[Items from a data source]
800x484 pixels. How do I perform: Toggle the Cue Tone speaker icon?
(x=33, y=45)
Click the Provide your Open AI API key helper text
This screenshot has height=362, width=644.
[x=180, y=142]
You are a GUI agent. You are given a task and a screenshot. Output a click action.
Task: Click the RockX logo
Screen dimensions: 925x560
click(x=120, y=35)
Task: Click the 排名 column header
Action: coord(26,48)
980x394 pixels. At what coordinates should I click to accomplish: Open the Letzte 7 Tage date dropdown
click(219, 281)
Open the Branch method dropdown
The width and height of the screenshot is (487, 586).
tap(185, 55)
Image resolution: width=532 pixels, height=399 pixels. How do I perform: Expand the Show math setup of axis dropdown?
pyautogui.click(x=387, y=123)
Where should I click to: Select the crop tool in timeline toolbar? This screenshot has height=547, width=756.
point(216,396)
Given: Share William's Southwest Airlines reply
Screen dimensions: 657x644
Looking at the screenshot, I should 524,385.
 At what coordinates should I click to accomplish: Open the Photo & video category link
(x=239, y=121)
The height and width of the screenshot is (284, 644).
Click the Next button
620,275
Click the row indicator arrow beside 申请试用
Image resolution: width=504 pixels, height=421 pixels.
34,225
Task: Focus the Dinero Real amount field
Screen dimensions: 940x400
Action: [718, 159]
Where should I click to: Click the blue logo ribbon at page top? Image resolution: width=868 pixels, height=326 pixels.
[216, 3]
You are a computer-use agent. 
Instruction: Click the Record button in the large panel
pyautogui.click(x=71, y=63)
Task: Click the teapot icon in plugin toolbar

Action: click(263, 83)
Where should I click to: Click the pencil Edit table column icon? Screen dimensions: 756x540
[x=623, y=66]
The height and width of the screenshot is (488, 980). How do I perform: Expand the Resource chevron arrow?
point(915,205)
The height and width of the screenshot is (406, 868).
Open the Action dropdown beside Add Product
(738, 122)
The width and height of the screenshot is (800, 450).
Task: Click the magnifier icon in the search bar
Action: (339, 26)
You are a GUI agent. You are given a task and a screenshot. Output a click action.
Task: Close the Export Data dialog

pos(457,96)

• **TASK STATEMENT**:
The answer must be the data above, repeated exactly as it stands.

• **WRITTEN ANSWER**:
800x484 pixels. How do I perform: Toggle the Cue Tone speaker icon?
(x=33, y=45)
Click the Provide your Open AI API key helper text
This screenshot has height=362, width=644.
[x=180, y=142]
You are a GUI agent. You are given a task and a screenshot. Output a click action.
Task: Click the RockX logo
Screen dimensions: 925x560
click(x=120, y=35)
Task: Click the 排名 column header
Action: coord(26,48)
980x394 pixels. At what coordinates should I click to accomplish: Open the Letzte 7 Tage date dropdown
click(219, 281)
Open the Branch method dropdown
The width and height of the screenshot is (487, 586).
tap(185, 55)
Image resolution: width=532 pixels, height=399 pixels. How do I perform: Expand the Show math setup of axis dropdown?
pyautogui.click(x=387, y=123)
Where should I click to: Select the crop tool in timeline toolbar? This screenshot has height=547, width=756.
point(216,396)
Given: Share William's Southwest Airlines reply
Screen dimensions: 657x644
Looking at the screenshot, I should 524,385.
 At what coordinates should I click to accomplish: Open the Photo & video category link
(x=239, y=121)
The height and width of the screenshot is (284, 644).
Click the Next button
620,275
Click the row indicator arrow beside 申请试用
Image resolution: width=504 pixels, height=421 pixels.
34,225
Task: Focus the Dinero Real amount field
Screen dimensions: 940x400
Action: [718, 159]
Where should I click to: Click the blue logo ribbon at page top? Image resolution: width=868 pixels, height=326 pixels.
[216, 3]
You are a computer-use agent. 
Instruction: Click the Record button in the large panel
pyautogui.click(x=71, y=63)
Task: Click the teapot icon in plugin toolbar

Action: click(263, 83)
Where should I click to: Click the pencil Edit table column icon? Screen dimensions: 756x540
[x=623, y=66]
The height and width of the screenshot is (488, 980). How do I perform: Expand the Resource chevron arrow?
point(915,205)
The height and width of the screenshot is (406, 868).
Open the Action dropdown beside Add Product
(738, 122)
The width and height of the screenshot is (800, 450).
Task: Click the magnifier icon in the search bar
Action: (339, 26)
You are a GUI agent. You are given a task and a screenshot. Output a click action.
Task: Close the Export Data dialog

pos(457,96)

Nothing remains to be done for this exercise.